Никакого ответа. Возможно, внутри шумела кошка? Я прошлась вокруг дома, подергала застекленные двери — заперто! — и едва протянула руку, добравшись до парадного входа, как створка приоткрылась. В узкую щель выглядывала миссис Хадсон, крепко упираясь башмаком в низ двери.
— О, миссис Хадсон, вы здесь! А я уже подумала, что отлучились!
— Добрый день, Мэри. Я не ждала, что вы вернетесь так скоро. К сожалению, мистер Холмс все еще на континенте.
— На самом деле я приехала повидать вас.
— Ах, Мэри, мне так жаль, но я не могу вас впустить. Из отсутствия мистера Холмса я решила извлечь максимум пользы и устроила грандиозную уборку. Сейчас в доме такой беспорядок! Вам, дорогая, следовало бы предупредить меня.
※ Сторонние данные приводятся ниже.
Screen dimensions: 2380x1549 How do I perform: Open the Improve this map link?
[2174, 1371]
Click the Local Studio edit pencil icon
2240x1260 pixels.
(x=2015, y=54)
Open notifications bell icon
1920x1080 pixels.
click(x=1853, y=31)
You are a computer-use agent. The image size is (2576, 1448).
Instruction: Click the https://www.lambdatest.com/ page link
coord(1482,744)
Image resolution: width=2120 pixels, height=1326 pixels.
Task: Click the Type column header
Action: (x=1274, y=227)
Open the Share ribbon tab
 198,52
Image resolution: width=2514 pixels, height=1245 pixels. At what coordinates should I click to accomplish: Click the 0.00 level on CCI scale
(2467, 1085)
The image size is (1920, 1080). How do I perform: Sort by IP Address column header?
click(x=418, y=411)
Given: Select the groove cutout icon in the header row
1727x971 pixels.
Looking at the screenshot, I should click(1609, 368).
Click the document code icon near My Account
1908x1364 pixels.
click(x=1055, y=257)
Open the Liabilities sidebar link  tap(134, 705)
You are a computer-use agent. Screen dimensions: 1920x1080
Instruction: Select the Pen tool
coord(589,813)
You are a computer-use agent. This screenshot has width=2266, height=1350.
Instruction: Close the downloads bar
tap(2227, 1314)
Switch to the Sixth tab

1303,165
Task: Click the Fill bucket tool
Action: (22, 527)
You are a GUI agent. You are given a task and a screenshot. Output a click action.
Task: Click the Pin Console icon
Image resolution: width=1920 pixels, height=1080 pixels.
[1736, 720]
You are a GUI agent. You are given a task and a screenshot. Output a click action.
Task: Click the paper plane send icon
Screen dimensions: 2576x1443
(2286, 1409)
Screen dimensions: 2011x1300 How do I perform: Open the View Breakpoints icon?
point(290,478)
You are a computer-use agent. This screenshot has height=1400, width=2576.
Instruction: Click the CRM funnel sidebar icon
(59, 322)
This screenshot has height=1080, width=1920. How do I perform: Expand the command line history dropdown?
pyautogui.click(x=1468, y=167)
Быстрый взгляд на ее опрятную прическу и чистые руки убедил меня, что вовсе не уборкой она сейчас занимается. Но напуганной, словно заложник, миссис Хадсон тоже не выглядела. Просто казалась озабоченной. Я решила задержать ее в дверях, пока не отыщу ключ к разгадке странного поведения.
Но хозяйка, несмотря на мою решимость, каждый новый вопрос встречала все холоднее и наконец захлопнула передо мной дверь. Проскрежетал задвигаемый засов, а затем раздались шаги миссис Хадсон, уходящей на кухню.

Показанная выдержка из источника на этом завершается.